Cheryl Carter and Rebekah Brooks are charged with conspiracy to prevent the course of justice in a phone-hacking scandal

Published: Updated:

A personal assistant to former News International chief executive Rebekah Brooks disposed of tens of her boss’s archived notebooks at the height of Britain’s phone-hacking scandal, a court heard Tuesday.

Cheryl Carter is standing trial along with Brooks at the Old Bailey, Britain’s top criminal court, charged with conspiracy to pervert the course of justice.

Carter maintains that the notebooks, numbering around 30, were hers and that all Brooks’ possessions were returned to the News International office.

She is alleged to have disposed of the evidence just hours before Rupert Murdoch was forced to close flagship tabloid the News of the World.

Carter told police that the notebooks dated form her time as beauty editor.

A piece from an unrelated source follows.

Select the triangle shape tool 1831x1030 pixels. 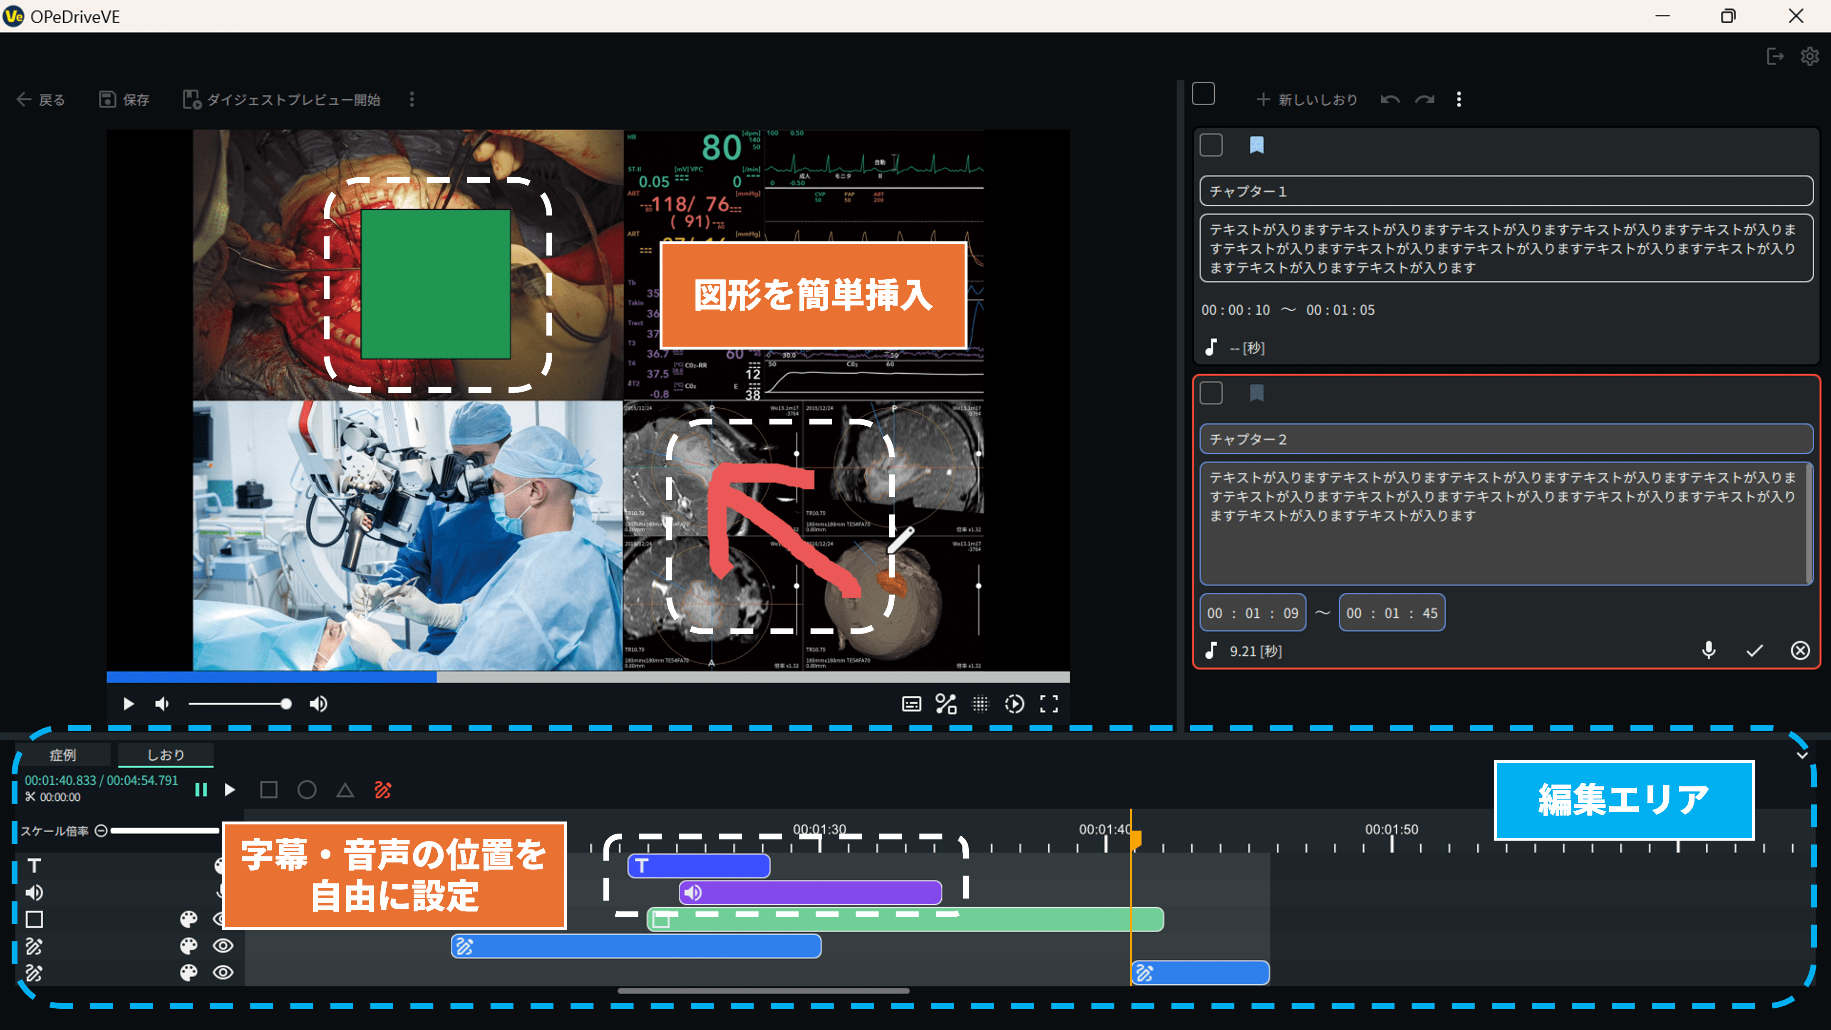[345, 790]
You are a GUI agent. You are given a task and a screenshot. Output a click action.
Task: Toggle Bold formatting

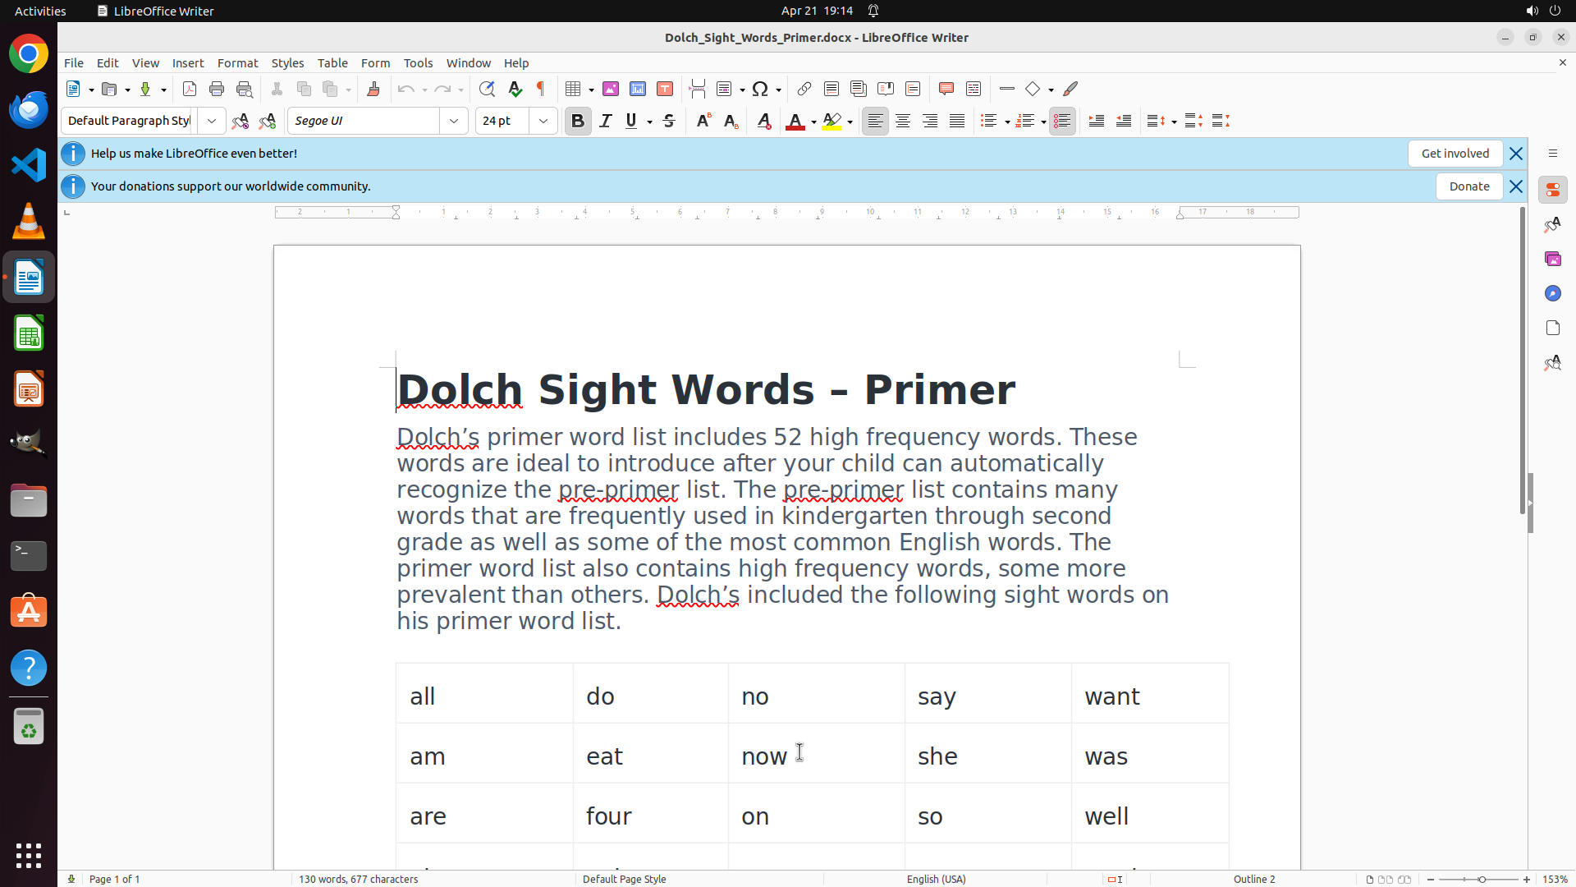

“I used to do a column for two years,” she explained in a recorded interview. “I tore them [notepads] up and put them into the recycling.

“Anything that was left just went back.”

A News International archivist on Monday told the court that he had been asked to retrieve his then-boss Brooks’ notebooks, hours after former Sun editor Andy Coulson was arrested for hacking.

Nick Mays said Carter requested the boxes on July 8, 2011.

Coulson went on to became Prime Minister David Cameron’s director of communications after leaving the Sun.

Brooks, 45, of Churchill, south England, and Carter, 49, of Chelmsford, south east England, deny the charge of conspiracy to pervert the course of justice.